Where does the string "edit" occur in the records below? Copy every line that holds it.

┏━━

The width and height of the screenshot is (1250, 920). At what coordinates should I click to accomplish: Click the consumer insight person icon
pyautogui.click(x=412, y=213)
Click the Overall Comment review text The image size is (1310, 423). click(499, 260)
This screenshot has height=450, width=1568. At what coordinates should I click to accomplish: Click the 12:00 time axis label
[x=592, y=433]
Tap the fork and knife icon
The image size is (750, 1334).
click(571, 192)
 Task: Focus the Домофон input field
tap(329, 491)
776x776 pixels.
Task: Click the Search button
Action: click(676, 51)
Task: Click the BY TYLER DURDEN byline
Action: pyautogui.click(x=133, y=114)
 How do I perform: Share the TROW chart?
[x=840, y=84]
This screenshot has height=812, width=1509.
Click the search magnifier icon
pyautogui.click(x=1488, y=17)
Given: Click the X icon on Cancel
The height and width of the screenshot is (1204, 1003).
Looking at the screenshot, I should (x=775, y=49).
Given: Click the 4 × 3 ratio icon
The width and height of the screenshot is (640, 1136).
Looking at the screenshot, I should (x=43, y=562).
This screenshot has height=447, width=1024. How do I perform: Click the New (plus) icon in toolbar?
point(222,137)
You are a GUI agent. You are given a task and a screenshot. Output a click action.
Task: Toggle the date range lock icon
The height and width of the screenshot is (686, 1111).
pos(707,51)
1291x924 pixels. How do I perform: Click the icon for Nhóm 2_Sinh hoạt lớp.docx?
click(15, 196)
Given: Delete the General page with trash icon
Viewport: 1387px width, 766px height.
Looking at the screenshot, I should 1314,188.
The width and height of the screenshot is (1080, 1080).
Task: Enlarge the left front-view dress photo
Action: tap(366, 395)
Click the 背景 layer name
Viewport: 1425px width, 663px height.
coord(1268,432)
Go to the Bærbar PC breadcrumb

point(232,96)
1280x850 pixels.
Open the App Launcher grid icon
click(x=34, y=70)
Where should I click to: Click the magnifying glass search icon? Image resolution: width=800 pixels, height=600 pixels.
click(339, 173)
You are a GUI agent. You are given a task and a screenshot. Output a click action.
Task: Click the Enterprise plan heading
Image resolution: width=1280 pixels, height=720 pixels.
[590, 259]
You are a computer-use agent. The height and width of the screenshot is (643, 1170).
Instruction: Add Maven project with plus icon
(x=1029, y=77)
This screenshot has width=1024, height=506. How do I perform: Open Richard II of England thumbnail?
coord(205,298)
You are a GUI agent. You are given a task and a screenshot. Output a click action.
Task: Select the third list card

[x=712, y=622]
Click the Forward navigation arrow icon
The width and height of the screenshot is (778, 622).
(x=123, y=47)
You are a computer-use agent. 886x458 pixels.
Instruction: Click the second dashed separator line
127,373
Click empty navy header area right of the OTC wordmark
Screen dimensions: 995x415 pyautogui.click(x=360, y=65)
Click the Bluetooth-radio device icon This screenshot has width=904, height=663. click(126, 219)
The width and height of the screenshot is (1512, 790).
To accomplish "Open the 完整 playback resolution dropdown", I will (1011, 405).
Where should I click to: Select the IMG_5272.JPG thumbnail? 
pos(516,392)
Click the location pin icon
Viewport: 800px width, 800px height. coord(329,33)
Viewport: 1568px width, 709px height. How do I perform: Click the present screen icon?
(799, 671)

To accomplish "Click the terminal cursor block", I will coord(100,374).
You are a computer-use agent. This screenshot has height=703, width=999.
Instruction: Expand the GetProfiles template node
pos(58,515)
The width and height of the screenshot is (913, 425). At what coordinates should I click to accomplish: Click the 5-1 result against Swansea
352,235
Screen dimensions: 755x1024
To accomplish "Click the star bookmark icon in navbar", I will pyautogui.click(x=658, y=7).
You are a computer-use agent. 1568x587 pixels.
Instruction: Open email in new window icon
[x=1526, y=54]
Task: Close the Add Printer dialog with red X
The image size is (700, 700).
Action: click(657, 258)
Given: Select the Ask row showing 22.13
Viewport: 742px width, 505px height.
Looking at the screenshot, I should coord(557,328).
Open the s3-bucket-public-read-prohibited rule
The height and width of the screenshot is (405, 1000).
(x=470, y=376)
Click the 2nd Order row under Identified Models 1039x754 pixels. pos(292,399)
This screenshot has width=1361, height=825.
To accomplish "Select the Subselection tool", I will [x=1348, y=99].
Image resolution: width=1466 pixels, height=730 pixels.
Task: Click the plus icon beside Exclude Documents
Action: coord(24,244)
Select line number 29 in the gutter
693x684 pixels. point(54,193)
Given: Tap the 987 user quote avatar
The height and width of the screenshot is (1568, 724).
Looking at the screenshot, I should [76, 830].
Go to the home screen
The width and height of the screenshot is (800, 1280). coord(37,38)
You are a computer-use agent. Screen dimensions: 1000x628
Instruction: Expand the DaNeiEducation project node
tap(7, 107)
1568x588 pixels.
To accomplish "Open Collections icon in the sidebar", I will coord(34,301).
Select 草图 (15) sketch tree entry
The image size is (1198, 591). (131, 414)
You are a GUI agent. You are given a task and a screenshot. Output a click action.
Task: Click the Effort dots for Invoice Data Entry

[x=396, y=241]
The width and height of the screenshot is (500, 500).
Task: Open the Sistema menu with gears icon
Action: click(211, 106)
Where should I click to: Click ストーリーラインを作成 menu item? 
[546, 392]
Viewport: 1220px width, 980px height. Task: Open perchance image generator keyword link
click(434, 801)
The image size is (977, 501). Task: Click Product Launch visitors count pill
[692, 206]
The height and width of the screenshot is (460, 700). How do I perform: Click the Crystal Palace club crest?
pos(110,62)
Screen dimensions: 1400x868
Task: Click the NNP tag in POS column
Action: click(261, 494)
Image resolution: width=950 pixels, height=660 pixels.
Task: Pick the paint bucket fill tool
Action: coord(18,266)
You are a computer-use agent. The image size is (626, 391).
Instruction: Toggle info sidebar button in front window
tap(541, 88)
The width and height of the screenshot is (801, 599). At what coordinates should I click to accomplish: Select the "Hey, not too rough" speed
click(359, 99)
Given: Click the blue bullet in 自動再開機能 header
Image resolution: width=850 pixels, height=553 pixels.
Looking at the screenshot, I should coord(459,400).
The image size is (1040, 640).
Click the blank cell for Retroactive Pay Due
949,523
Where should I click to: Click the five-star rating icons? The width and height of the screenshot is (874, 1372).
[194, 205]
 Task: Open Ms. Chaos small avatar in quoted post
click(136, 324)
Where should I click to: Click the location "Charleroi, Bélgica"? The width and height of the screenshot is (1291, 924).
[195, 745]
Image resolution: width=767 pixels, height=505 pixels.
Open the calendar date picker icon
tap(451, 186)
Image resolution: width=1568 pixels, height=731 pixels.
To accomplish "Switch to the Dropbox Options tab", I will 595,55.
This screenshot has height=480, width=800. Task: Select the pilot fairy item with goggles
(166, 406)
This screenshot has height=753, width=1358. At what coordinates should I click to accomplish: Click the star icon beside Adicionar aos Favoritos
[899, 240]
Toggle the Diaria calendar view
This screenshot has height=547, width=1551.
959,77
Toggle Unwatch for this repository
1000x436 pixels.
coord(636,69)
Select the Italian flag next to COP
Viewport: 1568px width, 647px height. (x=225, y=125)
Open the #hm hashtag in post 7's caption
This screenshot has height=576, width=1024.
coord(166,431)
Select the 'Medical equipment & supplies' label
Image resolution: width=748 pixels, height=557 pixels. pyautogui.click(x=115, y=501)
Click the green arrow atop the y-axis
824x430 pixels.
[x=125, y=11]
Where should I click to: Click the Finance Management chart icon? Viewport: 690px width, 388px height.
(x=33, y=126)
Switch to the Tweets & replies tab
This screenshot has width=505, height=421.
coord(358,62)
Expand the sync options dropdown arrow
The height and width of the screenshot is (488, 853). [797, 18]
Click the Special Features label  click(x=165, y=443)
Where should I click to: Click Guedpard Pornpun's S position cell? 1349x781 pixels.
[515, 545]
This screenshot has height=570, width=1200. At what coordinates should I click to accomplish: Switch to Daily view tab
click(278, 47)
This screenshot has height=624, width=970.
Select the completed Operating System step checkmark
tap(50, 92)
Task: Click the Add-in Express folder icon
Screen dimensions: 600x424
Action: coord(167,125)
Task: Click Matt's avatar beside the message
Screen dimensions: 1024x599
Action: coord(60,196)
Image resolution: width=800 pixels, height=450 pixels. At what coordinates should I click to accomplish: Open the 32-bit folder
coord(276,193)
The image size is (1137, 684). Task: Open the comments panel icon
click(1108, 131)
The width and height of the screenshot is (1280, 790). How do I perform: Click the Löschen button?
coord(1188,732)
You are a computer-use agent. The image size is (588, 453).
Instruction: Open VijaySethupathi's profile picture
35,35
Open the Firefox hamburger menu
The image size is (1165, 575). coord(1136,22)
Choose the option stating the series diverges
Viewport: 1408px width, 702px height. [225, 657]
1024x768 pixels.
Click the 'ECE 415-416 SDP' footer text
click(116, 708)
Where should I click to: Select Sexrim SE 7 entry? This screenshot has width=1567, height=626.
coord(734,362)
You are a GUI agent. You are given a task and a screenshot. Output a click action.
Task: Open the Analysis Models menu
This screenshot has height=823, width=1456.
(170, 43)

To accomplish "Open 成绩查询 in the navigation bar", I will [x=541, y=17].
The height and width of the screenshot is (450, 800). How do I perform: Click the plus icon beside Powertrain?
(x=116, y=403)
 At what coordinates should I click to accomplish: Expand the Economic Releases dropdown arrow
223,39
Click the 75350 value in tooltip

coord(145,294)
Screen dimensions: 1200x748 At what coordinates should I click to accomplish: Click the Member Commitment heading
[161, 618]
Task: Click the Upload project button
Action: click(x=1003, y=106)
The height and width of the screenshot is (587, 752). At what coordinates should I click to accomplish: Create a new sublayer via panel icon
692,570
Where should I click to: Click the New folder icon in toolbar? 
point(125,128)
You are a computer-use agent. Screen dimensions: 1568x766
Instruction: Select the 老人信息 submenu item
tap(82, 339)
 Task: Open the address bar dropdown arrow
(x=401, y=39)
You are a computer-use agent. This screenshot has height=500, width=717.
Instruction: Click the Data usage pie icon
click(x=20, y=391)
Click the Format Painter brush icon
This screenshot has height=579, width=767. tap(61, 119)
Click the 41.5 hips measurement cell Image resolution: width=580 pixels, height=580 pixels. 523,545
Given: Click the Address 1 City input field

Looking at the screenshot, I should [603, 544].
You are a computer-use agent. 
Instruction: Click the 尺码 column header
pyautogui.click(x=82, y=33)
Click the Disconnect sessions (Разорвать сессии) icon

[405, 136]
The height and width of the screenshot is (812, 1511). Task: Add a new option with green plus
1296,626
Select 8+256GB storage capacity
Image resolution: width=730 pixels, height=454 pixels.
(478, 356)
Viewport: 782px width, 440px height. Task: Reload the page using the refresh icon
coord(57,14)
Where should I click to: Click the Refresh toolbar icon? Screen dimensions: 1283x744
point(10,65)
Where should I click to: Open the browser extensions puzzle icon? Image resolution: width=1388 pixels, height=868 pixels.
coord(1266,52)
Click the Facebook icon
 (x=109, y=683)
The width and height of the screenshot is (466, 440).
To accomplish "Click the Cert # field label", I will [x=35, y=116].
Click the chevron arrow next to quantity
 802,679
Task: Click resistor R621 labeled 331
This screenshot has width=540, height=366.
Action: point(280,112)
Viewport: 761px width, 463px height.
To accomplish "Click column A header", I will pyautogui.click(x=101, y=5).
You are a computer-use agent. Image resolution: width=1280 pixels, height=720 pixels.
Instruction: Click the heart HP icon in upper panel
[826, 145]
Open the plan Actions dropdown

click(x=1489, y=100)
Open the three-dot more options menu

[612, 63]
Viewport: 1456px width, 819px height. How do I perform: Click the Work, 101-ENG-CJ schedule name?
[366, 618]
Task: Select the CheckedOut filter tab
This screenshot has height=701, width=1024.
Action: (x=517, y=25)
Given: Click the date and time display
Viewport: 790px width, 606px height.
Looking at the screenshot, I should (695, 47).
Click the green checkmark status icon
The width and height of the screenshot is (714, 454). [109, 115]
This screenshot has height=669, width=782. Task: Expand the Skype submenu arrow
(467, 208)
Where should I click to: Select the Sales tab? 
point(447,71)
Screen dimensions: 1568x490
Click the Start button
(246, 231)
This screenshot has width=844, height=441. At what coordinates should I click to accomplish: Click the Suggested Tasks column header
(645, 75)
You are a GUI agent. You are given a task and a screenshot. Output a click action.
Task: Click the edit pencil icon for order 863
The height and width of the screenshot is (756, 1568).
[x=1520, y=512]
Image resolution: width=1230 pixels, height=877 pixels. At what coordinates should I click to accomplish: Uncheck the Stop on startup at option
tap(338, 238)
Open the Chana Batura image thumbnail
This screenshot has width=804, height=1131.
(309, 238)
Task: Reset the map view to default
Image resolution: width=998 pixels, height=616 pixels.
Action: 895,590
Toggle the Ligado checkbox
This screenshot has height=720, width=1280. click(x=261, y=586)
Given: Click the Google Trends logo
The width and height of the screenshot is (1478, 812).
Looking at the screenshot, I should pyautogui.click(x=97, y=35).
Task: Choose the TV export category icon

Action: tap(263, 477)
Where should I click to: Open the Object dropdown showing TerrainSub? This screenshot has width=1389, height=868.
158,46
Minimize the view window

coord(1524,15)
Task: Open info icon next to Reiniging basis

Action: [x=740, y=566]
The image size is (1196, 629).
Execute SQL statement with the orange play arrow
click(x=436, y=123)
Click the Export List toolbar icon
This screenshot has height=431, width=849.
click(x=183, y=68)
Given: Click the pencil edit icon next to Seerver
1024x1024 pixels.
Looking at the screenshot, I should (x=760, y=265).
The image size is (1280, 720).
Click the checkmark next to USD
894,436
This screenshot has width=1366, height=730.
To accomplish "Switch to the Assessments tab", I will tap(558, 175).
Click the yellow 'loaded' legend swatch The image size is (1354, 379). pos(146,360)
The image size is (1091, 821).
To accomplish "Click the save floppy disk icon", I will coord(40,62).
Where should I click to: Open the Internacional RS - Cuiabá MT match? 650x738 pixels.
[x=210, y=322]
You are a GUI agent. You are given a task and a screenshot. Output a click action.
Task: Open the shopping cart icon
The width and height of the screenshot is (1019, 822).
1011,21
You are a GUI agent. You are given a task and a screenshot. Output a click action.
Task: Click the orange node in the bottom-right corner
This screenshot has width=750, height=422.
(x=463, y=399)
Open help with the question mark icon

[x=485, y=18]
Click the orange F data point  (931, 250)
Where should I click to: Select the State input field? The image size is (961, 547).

┗━━

● **Exercise result**
Task: Click the edit pencil icon for order 863
Given: Click the pencil edit icon next to Seerver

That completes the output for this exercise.